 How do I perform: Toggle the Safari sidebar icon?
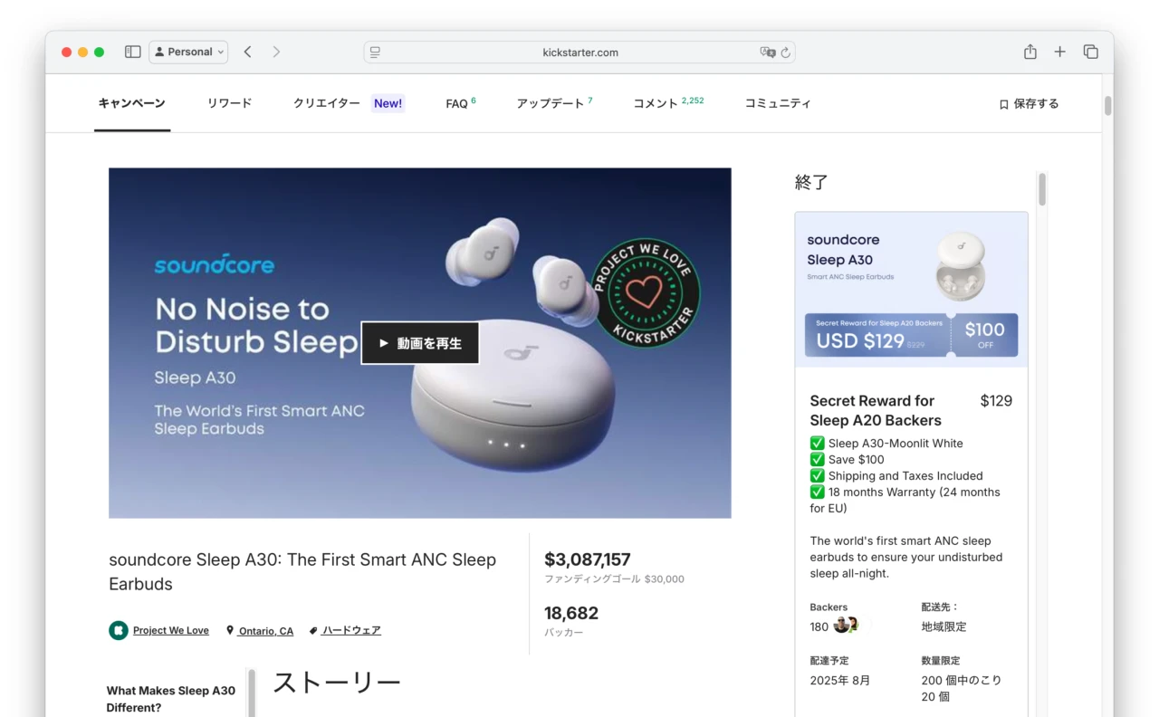pos(132,52)
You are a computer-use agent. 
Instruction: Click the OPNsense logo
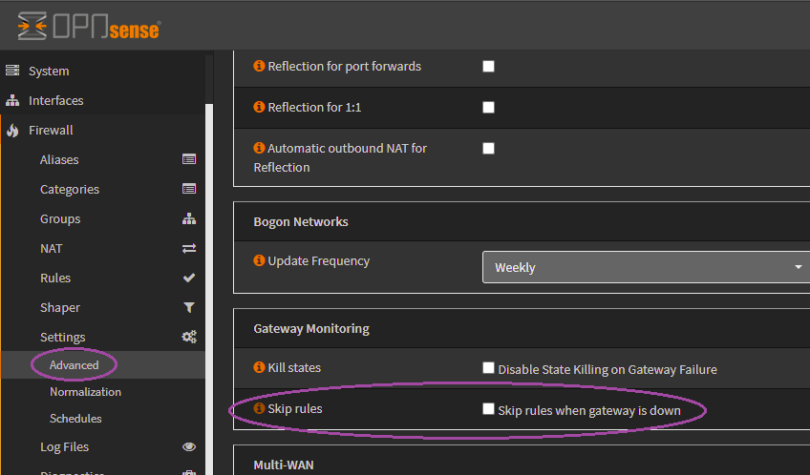click(89, 26)
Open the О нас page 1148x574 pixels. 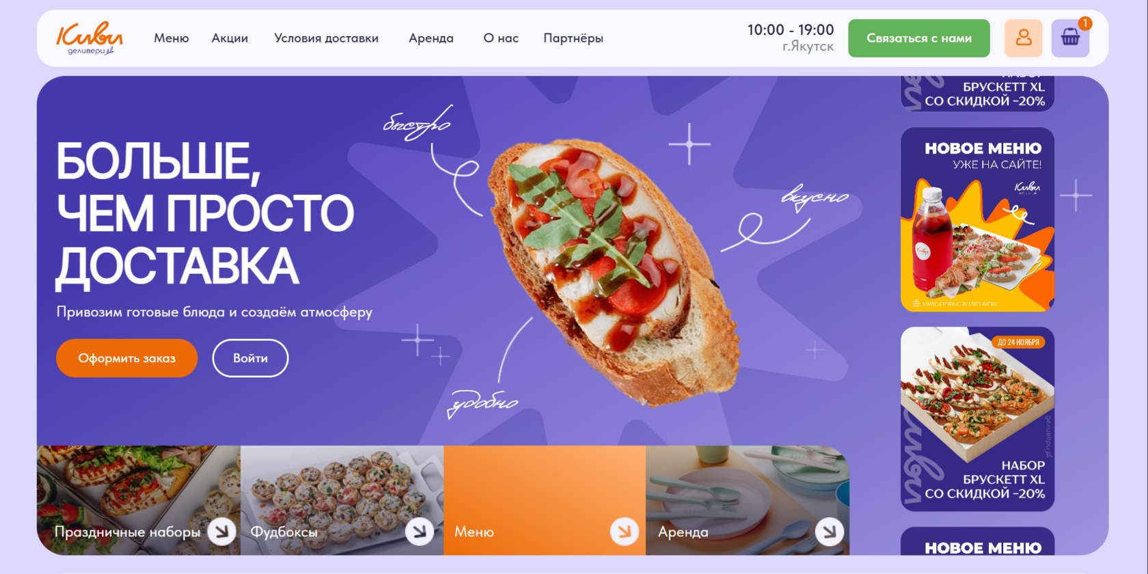(501, 38)
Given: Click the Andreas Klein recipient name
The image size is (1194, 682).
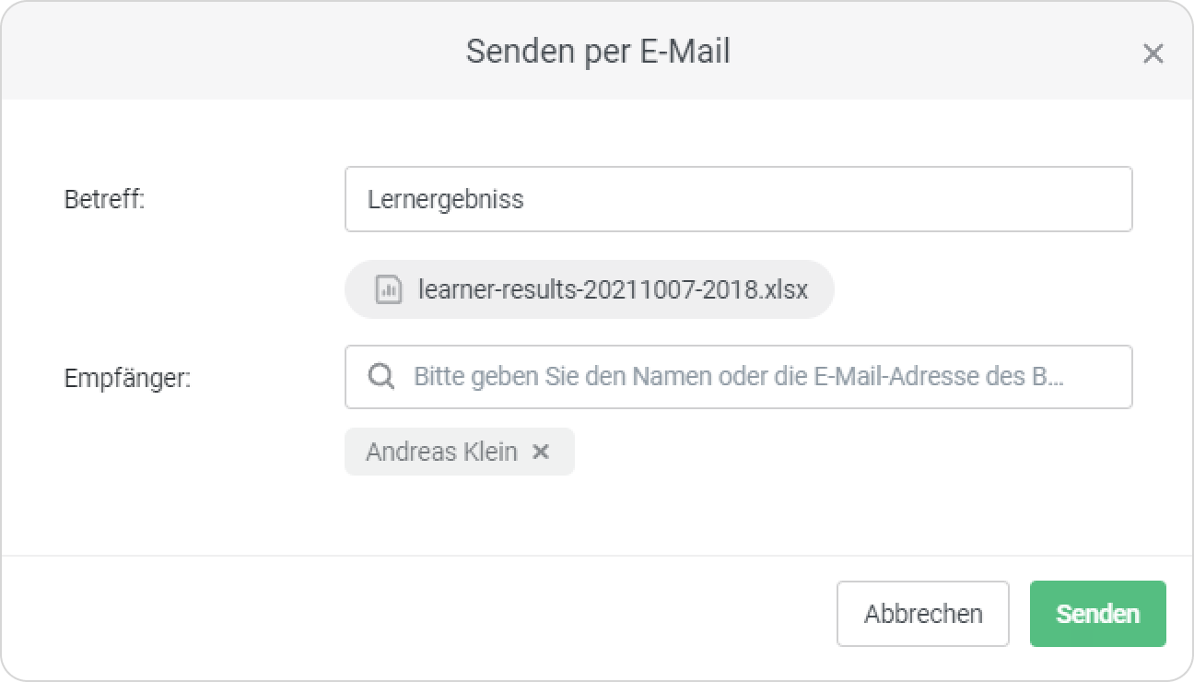Looking at the screenshot, I should 441,452.
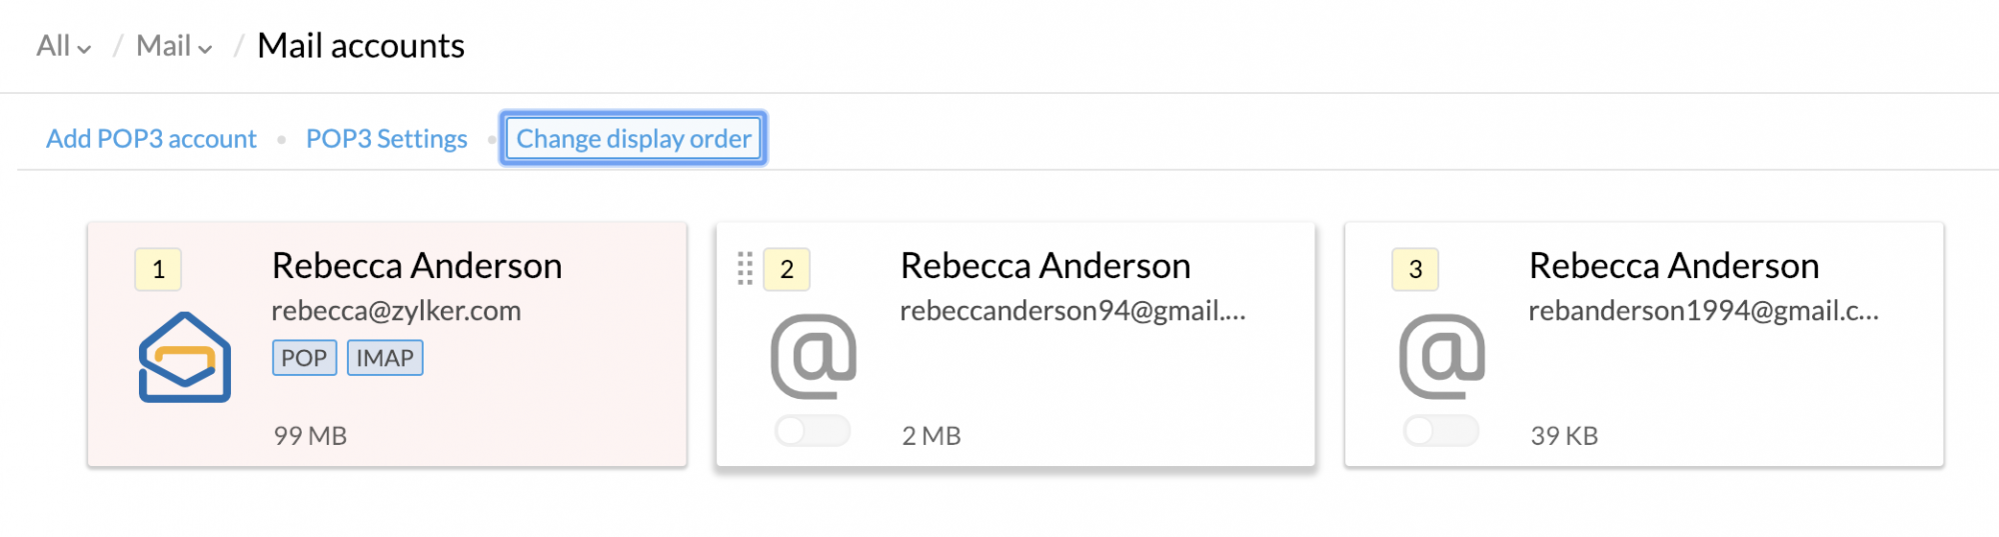Click the POP tag on rebecca@zylker.com
1999x537 pixels.
tap(304, 358)
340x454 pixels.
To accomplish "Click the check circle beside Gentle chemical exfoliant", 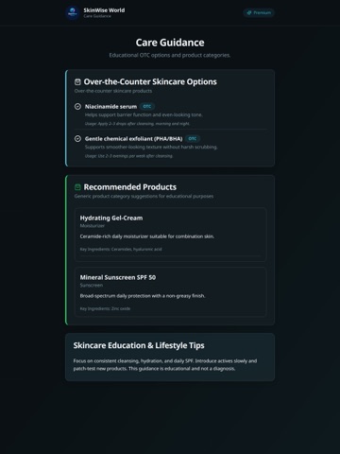I will 77,139.
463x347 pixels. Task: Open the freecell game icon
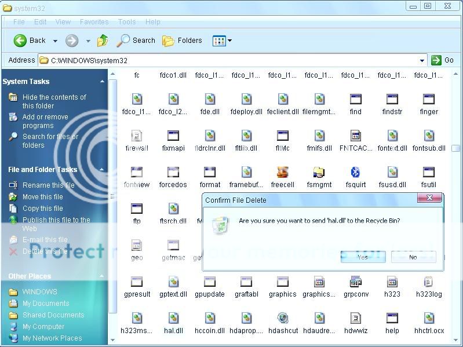click(283, 173)
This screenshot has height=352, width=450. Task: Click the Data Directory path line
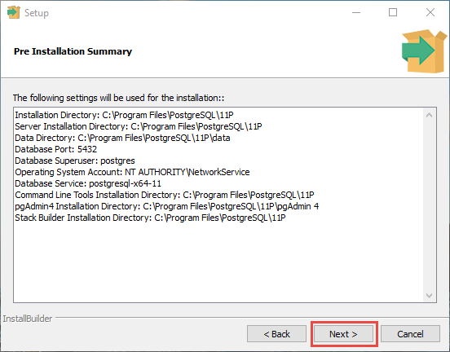coord(122,138)
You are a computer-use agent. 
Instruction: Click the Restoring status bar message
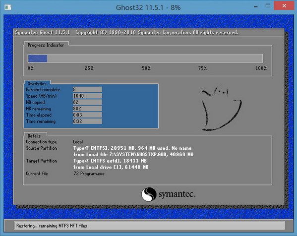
§
**TASK DESCRIPTION:**
Only the lines starting at the one that holds "This screenshot has" and ending at the last line of the data belong in your answer. Please set them down exactly and omit the pictures.

**SOLUTION TO THIS TASK:**
This screenshot has height=352, width=450. Task: Click the Data Directory path line
coord(122,138)
You are a computer-use agent. 
Instruction: Click the Restoring status bar message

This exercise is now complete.